◆ 文書抜粋

........

説明

鋳型列プラントのための鋳造室装置

鋳型列プラントのための鋳造室装置(1)を提供する。この鋳造室装置(1)は、室底(3)、砂供給システム(14)と連通する一つ以上の砂充填開口(22)を備えた室天井(4)、二つの室側壁(5)、加圧模型(8)を持つ交換可能な加圧模型定盤を備えかつ移動機構(9)に連結されている加圧板(6)、鋳造室(2)を開閉するために並進及び揺動運動のために取り付けられ、かつ揺動模型(12)を持つ交換可能な揺動模型定盤を備えた揺動可能板(10)であって、加圧板(6)が製造された鋳型(26,27)を追い出すことを可能にする揺動可能板(10)、により形成された鋳造室(2)を含み、室天井(4)及び砂供給システム(14)を同時に、または室底(3)を、またはそれら両方を、鋳造室装置(1)の残りに対して垂直に動かすための手段(13)を含み、それにより鋳造室(2)の高さを変えることを特徴とする。この装置により、製造される鋳型の寸法の柔軟性、特に製造される鋳型の高さが鋳造室の上の砂供給システムの形状寸法を変えることなく時間を節約して調整されることができる。

【発明の詳細な説明】
【技術分野】
【0001】
本発明は、請求項1の前提文に記載された種類の鋳型列プラントのための鋳造室装置に関する。
【背景技術】
【0002】
この種類の鋳型列プラントのための鋳造室において、鋳造室の側壁を可動にしかつ側壁の位置を液圧システムにより調整することにより、鋳造室の可変寸法を提供することは知られている。このタイプの鋳造室はEP1149645A1から既知である。このタイプの鋳造室の持つ問題は、高さの変わる模型定盤を使用することができないことである。

........

◆ 課題内容
鋳造室装置の文書のうち、「鋳型列プラントのための鋳造室装置(1)を」を含む語句で始まり「のための鋳造室装置に関する。」で終わる部分を、「砂供給システム」を「砂投入システム」に差し替えたうえで改めて記してください。

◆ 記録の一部

........

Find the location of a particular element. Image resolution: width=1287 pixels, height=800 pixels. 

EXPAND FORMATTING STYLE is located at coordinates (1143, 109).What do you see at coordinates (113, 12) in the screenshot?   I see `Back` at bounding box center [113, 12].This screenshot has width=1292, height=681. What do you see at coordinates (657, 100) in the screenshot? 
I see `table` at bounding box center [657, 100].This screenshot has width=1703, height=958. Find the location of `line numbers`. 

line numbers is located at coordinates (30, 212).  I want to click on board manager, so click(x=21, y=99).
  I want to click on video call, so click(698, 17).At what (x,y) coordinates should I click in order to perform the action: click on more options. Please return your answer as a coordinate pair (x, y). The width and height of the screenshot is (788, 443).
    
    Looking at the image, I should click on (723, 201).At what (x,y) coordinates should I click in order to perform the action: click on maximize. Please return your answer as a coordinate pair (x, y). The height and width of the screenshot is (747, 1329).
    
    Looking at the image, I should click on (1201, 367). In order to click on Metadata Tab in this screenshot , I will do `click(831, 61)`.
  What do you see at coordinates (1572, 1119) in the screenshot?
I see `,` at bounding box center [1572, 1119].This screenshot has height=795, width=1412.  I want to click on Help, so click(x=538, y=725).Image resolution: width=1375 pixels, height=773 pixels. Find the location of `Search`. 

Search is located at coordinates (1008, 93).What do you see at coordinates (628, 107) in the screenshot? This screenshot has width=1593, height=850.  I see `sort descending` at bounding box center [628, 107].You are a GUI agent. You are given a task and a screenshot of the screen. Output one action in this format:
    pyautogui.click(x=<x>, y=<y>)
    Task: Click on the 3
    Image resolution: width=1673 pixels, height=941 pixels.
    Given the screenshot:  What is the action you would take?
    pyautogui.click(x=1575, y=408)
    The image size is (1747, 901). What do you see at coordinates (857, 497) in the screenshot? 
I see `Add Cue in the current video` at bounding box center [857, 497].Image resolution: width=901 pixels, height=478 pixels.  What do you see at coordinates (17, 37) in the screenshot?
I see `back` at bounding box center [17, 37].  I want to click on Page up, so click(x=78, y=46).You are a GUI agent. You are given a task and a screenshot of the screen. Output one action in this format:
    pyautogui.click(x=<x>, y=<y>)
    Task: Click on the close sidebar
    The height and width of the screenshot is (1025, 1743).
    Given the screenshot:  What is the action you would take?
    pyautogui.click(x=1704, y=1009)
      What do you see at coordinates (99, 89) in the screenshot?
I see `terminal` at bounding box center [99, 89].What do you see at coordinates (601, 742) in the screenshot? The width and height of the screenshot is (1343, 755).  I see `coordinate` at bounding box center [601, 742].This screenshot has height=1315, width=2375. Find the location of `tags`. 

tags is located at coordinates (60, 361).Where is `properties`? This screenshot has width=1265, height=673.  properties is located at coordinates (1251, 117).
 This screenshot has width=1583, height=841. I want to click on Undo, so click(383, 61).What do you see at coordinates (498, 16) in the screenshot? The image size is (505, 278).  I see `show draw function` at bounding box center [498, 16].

........

◆ 最終結果
鋳型列プラントのための鋳造室装置(1)を提供する。この鋳造室装置(1)は、室底(3)、砂投入システム(14)と連通する一つ以上の砂充填開口(22)を備えた室天井(4)、二つの室側壁(5)、加圧模型(8)を持つ交換可能な加圧模型定盤を備えかつ移動機構(9)に連結されている加圧板(6)、鋳造室(2)を開閉するために並進及び揺動運動のために取り付けられ、かつ揺動模型(12)を持つ交換可能な揺動模型定盤を備えた揺動可能板(10)であって、加圧板(6)が製造された鋳型(26,27)を追い出すことを可能にする揺動可能板(10)、により形成された鋳造室(2)を含み、室天井(4)及び砂投入システム(14)を同時に、または室底(3)を、またはそれら両方を、鋳造室装置(1)の残りに対して垂直に動かすための手段(13)を含み、それにより鋳造室(2)の高さを変えることを特徴とする。この装置により、製造される鋳型の寸法の柔軟性、特に製造される鋳型の高さが鋳造室の上の砂投入システムの形状寸法を変えることなく時間を節約して調整されることができる。

【発明の詳細な説明】
【技術分野】
【0001】
本発明は、請求項1の前提文に記載された種類の鋳型列プラントのための鋳造室装置に関する。